▸ WORK ITEM: From the line that contains "1024x794 pixels." down to the last line of the data below, restate every line word for word, skipping any images.

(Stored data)
=======
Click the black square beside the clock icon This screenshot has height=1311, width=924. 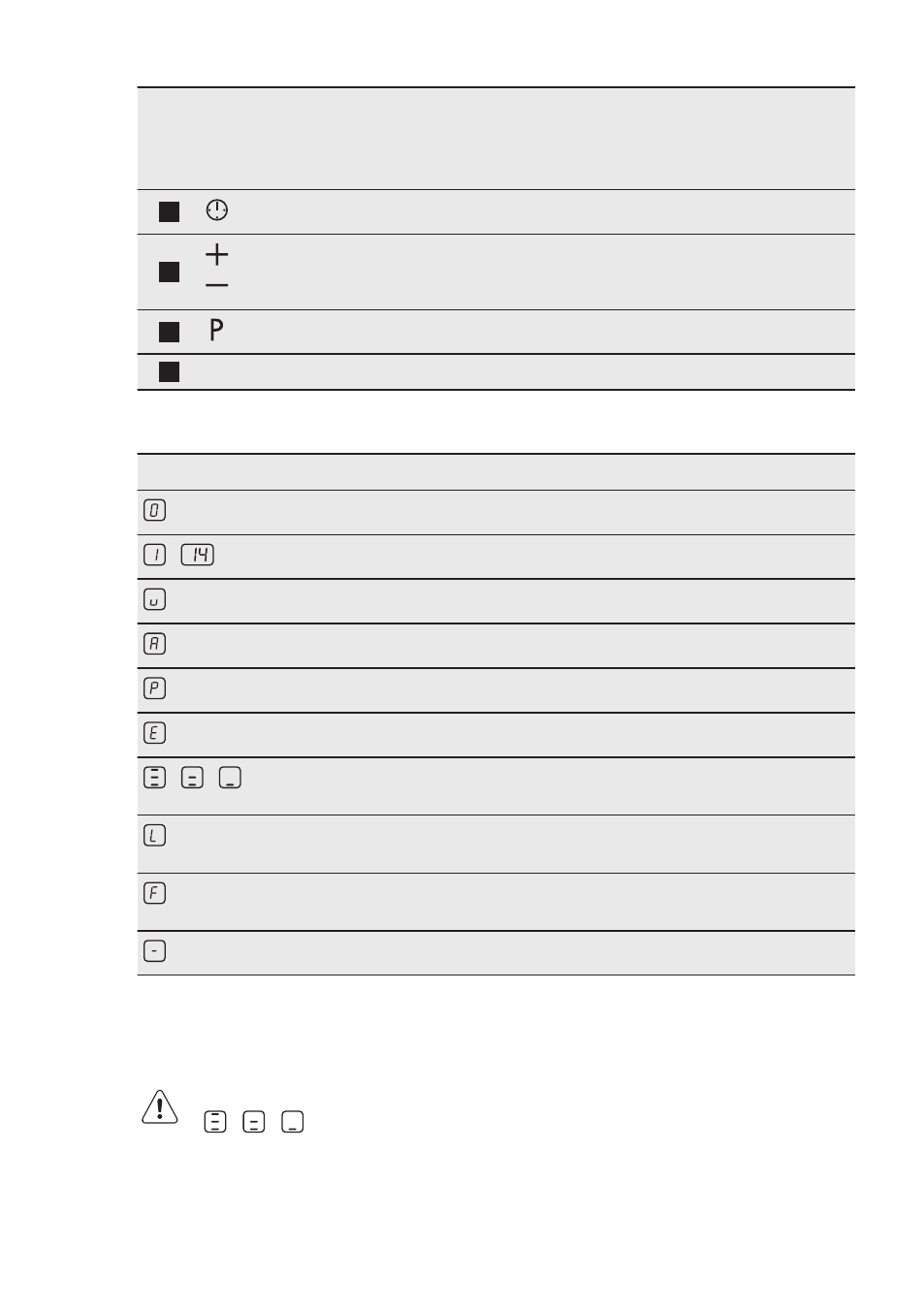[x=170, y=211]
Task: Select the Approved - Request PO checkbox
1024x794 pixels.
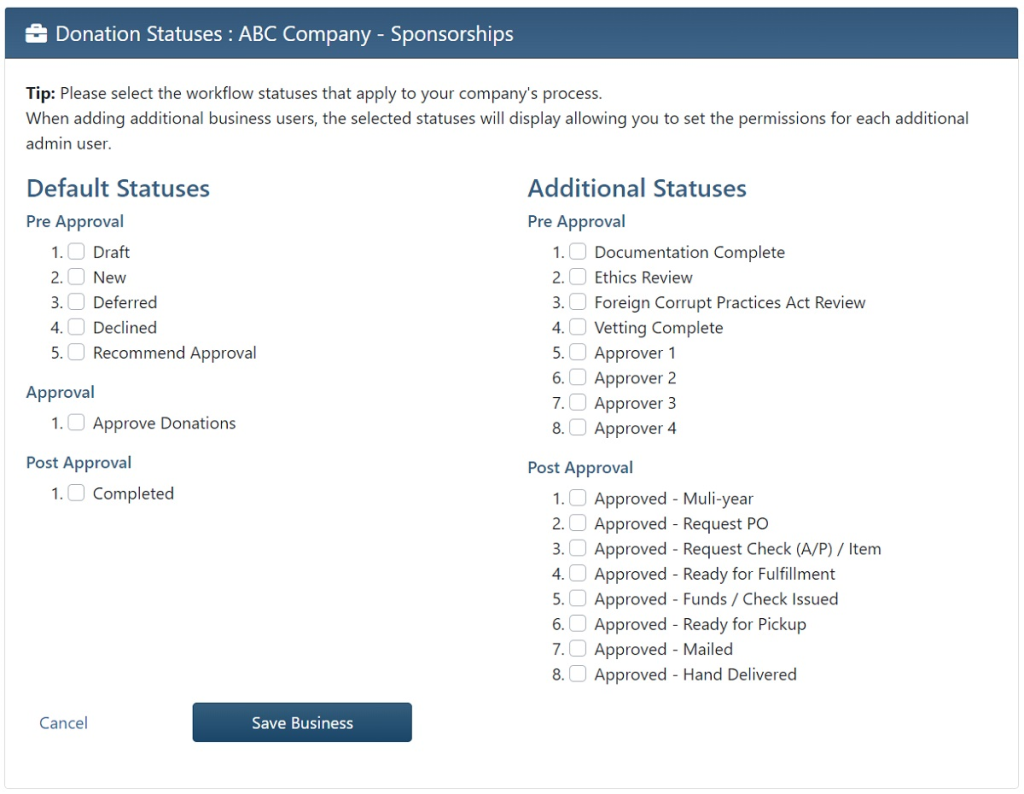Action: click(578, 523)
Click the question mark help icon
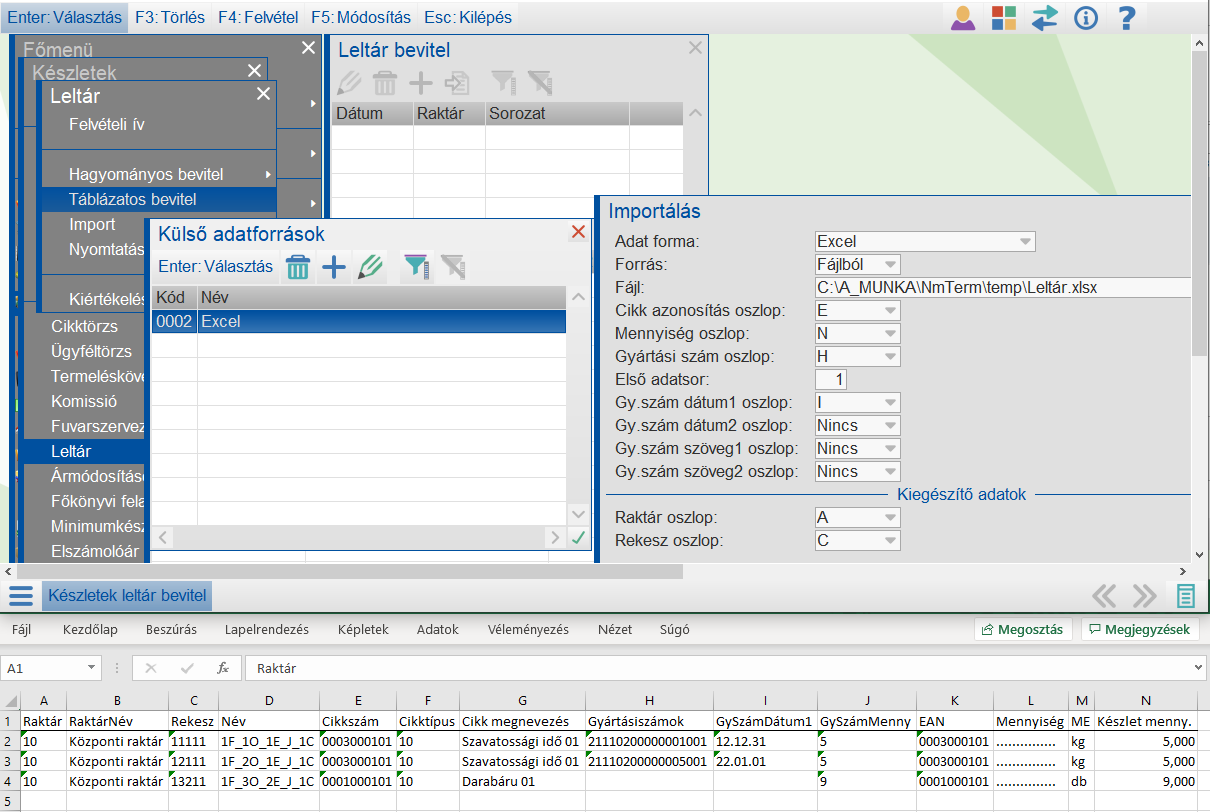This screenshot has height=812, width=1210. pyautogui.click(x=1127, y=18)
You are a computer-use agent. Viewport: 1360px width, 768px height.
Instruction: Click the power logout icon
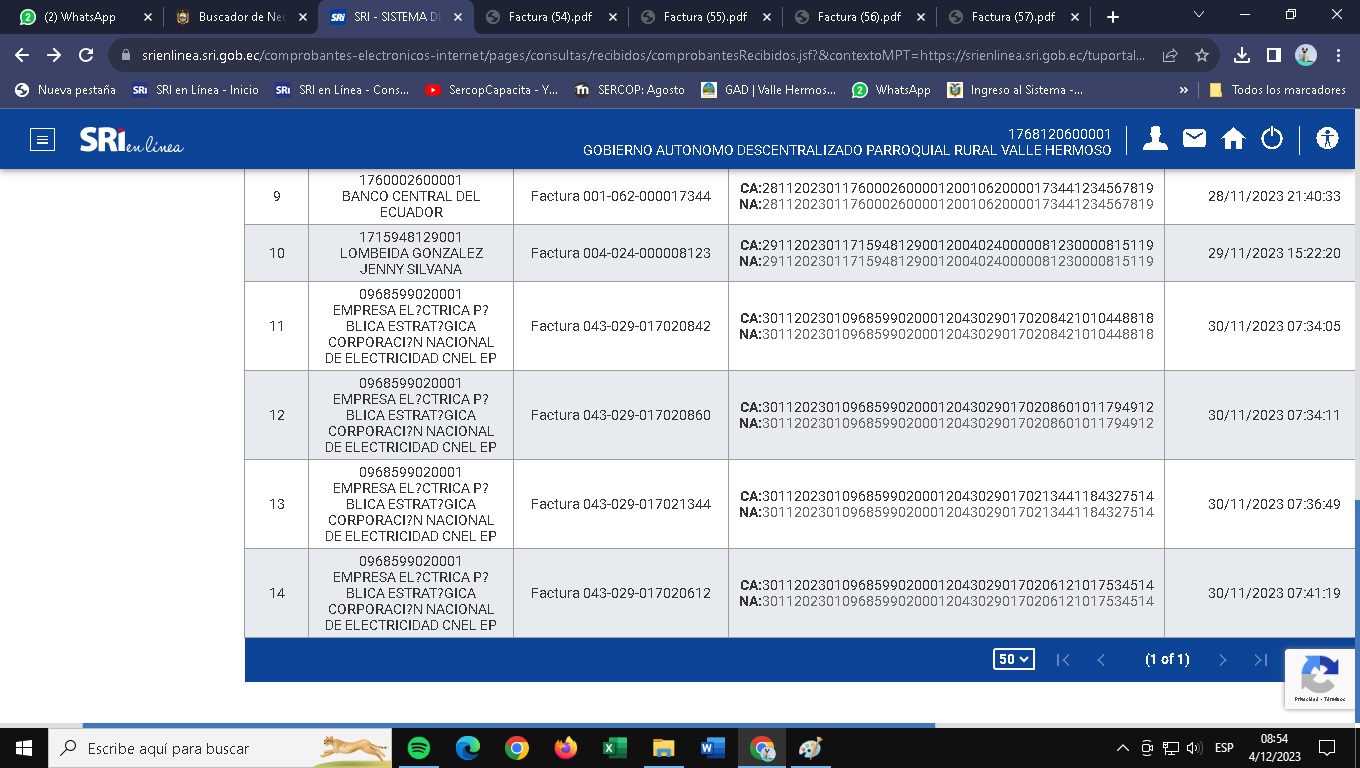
=======
▸ RESPONSE TO THIS TASK:
1024x794 pixels.
Action: click(578, 523)
Click the question mark help icon
This screenshot has height=812, width=1210. pyautogui.click(x=1127, y=18)
You are a computer-use agent. Viewport: 1360px width, 768px height.
Instruction: Click the power logout icon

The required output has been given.